А почему же он, три часа назад, когда останавливались у Кладенца, даже и с палубы не сошел? Должно быть, сердце-то у него не екнуло при виде красивого села, на нескольких холмах, с его церквами и монастырем, с древним валом, где когда-то, еще при татарах, был княжеский стол? Он в это время лежал на диване своей каюты, предоставленной ему от товарищества, как будущему пайщику, и только сквозь узкие окна видел полосу берега, народ на пристани, два-три дома на подъеме в гору, часть рядов с "галдарейками", все - знакомое ему больше двадцати пяти лет.
Да, его не потянуло и на палубу. Он не любит своего села и давно не любил, с той самой поры, как стал понимать, что вокруг него делается. Своего названого отца он считал "праведником", - нужды нет, что местные вожаки, которые потрафляли неосмысленной "голытьбе" и спаивали ее, обзывали Ивана Теркина кулаком, сторонником скупщиков и врагом мира. Он до сих пор не может простить этому миру ссылки своего отца, - тому стукнуло тогда шестьдесят два года, - по приговору сельского общества, самого гнусного дела, какое только он видел на своем веку; и на него пошли мужики! И пошли на такое дело небось не раскольники, живущие в Кладенце особым обществом, также бывшие крепостные другого барина, а православные хресьяне, те самые, что ставят пудовые свечи и певчих содержат на мирские деньги, нужды нет, что половина их впроголодь живет. Не заедет он по доброй воле в Кладенец, и сделайся он миллионщиком, ни алтына не даст на нужды мира тому сельскому обществу, что собирает сходки в старинном барском флигеле, до сих пор известном под прозвищем "графского приказа".

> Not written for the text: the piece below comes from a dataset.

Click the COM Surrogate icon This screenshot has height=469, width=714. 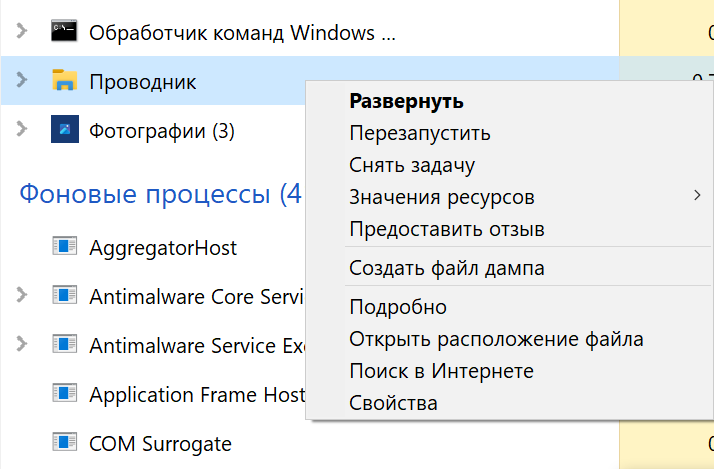65,443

С личностью названого отца, Ивана Прокофьева, в его памяти сплетена другая личность, сына почтмейстера, - в Кладенце есть контора, - положившего всю свою душу в дело этой самой "гольтепы", которая ссылала Ивана Прокофьева. Он скорбел о скудости заработка кустарей, собирал их, вдалбливал в их мозги, как хорошо было бы им завести товарищество и артель, писал в газетах, ездил в Петербург, просил у высшего начальства субсидии, добился ее, сам сочинял устав и целых два года изнывал на этом деле, перебивался с хлеба на квас. И чем все это завершилось? Да его же обвинили, заподозрили, держали взаперти, сослали, - и хоть бы один из бывших членов правления, которые потом разграбили кассу, постоял за него!..
Лицо Теркина заметно хмурилось, и глаза темнели. Старая обида на крестьянский мир села Кладенца забурлила в нем. Еще удивительно, как он мог в таком тоне говорить с Борисом Петровичем о мужицкой душе вообще. И всякий раз, как он нападет на эти думы, ему ничуть не стыдно того, что он пошел по деловой части, что ему страстно хочется быть при большом капитале, ворочать вот на этой самой Волге миллионным делом.